Building a Career as a Lupus Warrior
Last updated: February 2021
Health Union did a Lupus In America survey that revealed: "More than 6 in 10 people with lupus feel their lupus interferes with their ability to work." I have felt insecure about my job security during several flares. However, I have been fortunate to have employers who understood and supported me during my worst flares.
Here I will share my 3 principals on building a career as a lupus warrior. Although my perspective may only be relative to those with office/desk jobs, believe that you can still build your own version of success as a lupus warrior.
In my diagnosis story, I spoke of the power of vulnerability I discovered as an adolescent. Today, as a mid-career architect, I still hold vulnerability about my condition at a high value. Whenever I have changed jobs, I made a point of having a conversation with my future employer about my disease, the limitations it causes me, and my needs. I made sure to make it clear that there will be days while I might "look good" to them, I am not feeling right inside, and I need to take a sick day. If the employer wanted to hire me because of the professional values I offered, they assured me that they would be accommodating and flexible towards my needs.
The principal of vulnerability has served me and allowed me to build a successful full-time career amidst flares, pain, fatigue, and, worst of all, chemotherapy.
2. Open and honest communication
When I wrote about migratory joint pain, I explained how inflammation moves around in my body from the left wrist to the right knee to the left hip. Let's say I wake up, and the pain is in my knee. I can't walk/drive to the office, but I can still sit at my laptop and work a full day from home. Because my employer is already aware of my condition due to vulnerability, I ask for a flexible day and work from home. To set the expectations right, I will give them a heads-up that my condition is unpredictable and request flexibility for the upcoming days. Now, if the next day, the inflammation moves to my wrist, and there is no way I can hold a mouse, I take a sick day and rest.

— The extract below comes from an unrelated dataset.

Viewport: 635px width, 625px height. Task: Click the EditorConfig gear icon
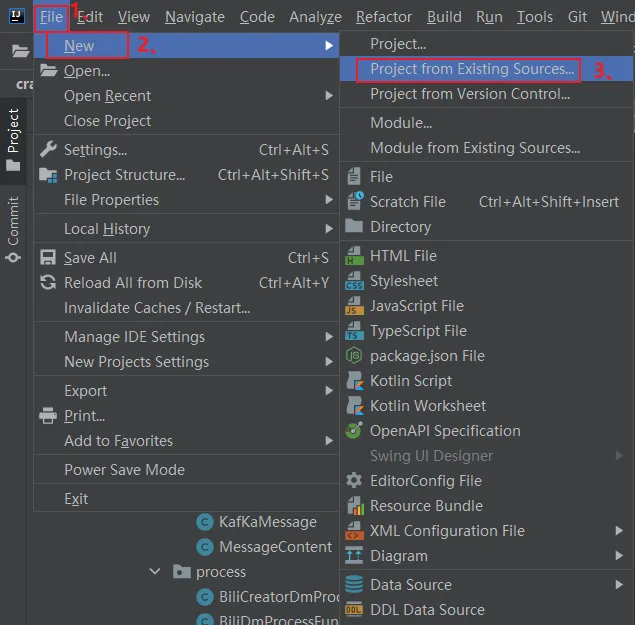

Open and honest communication allows me to rest and heal without being stressed out about, "what is my employer thinking of me?"
3. Not being a victim
Lupus can cost many lost work hours. The Lupus In America Survey revealed 16 percent of work time was missed in 7 days among the people who took the survey. Lost hours and a reduction in productivity can cost people their jobs. If you need to take time off because lupus is forcing you to rest, instead of giving up on your career, consider everything that can help you stay professionally active. These can be:
- Educating yourself on the laws that protect you. These will be ADA (Americans with Disabilities Act) and FMLA (Family and Medical Leave Act). Visit this article for further explanation.
- Find a career that supports your condition rather than confining yourself in a situation where your disease defines you.
The most important perspective to keep in mind is building YOUR best life around what you CAN do, rather than letting the limitations of a disease define what you CAN'T do.
Have there been things you have learned along your lupus journey that you wish had been explained to you by a healthcare provider earlier?